Input rows:
(begin)
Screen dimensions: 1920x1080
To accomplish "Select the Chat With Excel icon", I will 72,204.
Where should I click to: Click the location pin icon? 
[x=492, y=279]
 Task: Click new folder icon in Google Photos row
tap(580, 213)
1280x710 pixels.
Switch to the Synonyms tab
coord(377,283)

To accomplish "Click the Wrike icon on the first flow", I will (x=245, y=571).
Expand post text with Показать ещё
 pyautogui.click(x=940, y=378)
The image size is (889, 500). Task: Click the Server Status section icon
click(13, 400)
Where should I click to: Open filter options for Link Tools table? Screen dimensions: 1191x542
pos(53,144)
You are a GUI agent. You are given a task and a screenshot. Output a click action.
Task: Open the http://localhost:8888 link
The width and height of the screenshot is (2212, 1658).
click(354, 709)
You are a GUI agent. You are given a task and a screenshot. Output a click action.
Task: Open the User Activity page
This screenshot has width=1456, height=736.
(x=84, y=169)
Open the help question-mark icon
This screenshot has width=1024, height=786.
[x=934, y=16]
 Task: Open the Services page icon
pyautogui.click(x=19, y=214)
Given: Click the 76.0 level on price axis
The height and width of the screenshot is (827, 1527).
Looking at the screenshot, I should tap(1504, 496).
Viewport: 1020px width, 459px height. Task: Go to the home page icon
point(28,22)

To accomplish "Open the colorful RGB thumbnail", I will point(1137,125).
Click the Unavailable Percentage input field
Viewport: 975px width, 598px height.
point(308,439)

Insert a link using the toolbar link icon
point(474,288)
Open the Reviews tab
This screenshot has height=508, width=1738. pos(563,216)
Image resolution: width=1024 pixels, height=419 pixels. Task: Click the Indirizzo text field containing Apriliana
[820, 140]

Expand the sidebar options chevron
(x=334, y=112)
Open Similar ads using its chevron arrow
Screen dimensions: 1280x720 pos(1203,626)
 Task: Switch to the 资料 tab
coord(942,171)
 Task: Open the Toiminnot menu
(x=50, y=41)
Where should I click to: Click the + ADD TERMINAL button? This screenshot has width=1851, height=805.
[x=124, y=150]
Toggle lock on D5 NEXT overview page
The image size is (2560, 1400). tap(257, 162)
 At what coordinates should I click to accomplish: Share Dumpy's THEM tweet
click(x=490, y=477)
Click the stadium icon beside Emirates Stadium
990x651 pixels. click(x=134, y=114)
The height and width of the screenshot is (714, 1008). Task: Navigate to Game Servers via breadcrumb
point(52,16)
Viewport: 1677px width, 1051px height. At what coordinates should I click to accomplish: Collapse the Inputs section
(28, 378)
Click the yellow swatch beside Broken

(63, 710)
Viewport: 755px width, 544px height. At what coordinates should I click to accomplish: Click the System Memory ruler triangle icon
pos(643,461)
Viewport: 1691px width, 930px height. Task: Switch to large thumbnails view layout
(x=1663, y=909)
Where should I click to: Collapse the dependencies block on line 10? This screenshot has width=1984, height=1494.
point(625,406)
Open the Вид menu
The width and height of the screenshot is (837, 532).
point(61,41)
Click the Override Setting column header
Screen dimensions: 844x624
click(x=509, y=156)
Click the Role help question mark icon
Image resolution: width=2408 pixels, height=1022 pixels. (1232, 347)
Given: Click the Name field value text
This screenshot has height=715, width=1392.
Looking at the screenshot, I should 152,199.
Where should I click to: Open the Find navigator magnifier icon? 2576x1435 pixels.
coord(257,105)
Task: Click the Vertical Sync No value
(end)
Exercise task: Reproduce only the lines starting at the one containing "Click the Unavailable Percentage input field" and ending at the one containing "(x=1663, y=909)", with "Viewport" replaced by "Window" and all else unchanged.

The reply:
Click the Unavailable Percentage input field
Window: 975px width, 598px height.
point(308,439)

Insert a link using the toolbar link icon
point(474,288)
Open the Reviews tab
This screenshot has height=508, width=1738. pos(563,216)
Image resolution: width=1024 pixels, height=419 pixels. Task: Click the Indirizzo text field containing Apriliana
[820, 140]

Expand the sidebar options chevron
(x=334, y=112)
Open Similar ads using its chevron arrow
Screen dimensions: 1280x720 pos(1203,626)
 Task: Switch to the 资料 tab
coord(942,171)
 Task: Open the Toiminnot menu
(x=50, y=41)
Where should I click to: Click the + ADD TERMINAL button? This screenshot has width=1851, height=805.
[x=124, y=150]
Toggle lock on D5 NEXT overview page
The image size is (2560, 1400). tap(257, 162)
 At what coordinates should I click to accomplish: Share Dumpy's THEM tweet
click(x=490, y=477)
Click the stadium icon beside Emirates Stadium
990x651 pixels. click(x=134, y=114)
The height and width of the screenshot is (714, 1008). Task: Navigate to Game Servers via breadcrumb
point(52,16)
Window: 1677px width, 1051px height. At what coordinates should I click to accomplish: Collapse the Inputs section
(28, 378)
Click the yellow swatch beside Broken

(63, 710)
Window: 755px width, 544px height. At what coordinates should I click to accomplish: Click the System Memory ruler triangle icon
pos(643,461)
Window: 1691px width, 930px height. Task: Switch to large thumbnails view layout
(x=1663, y=909)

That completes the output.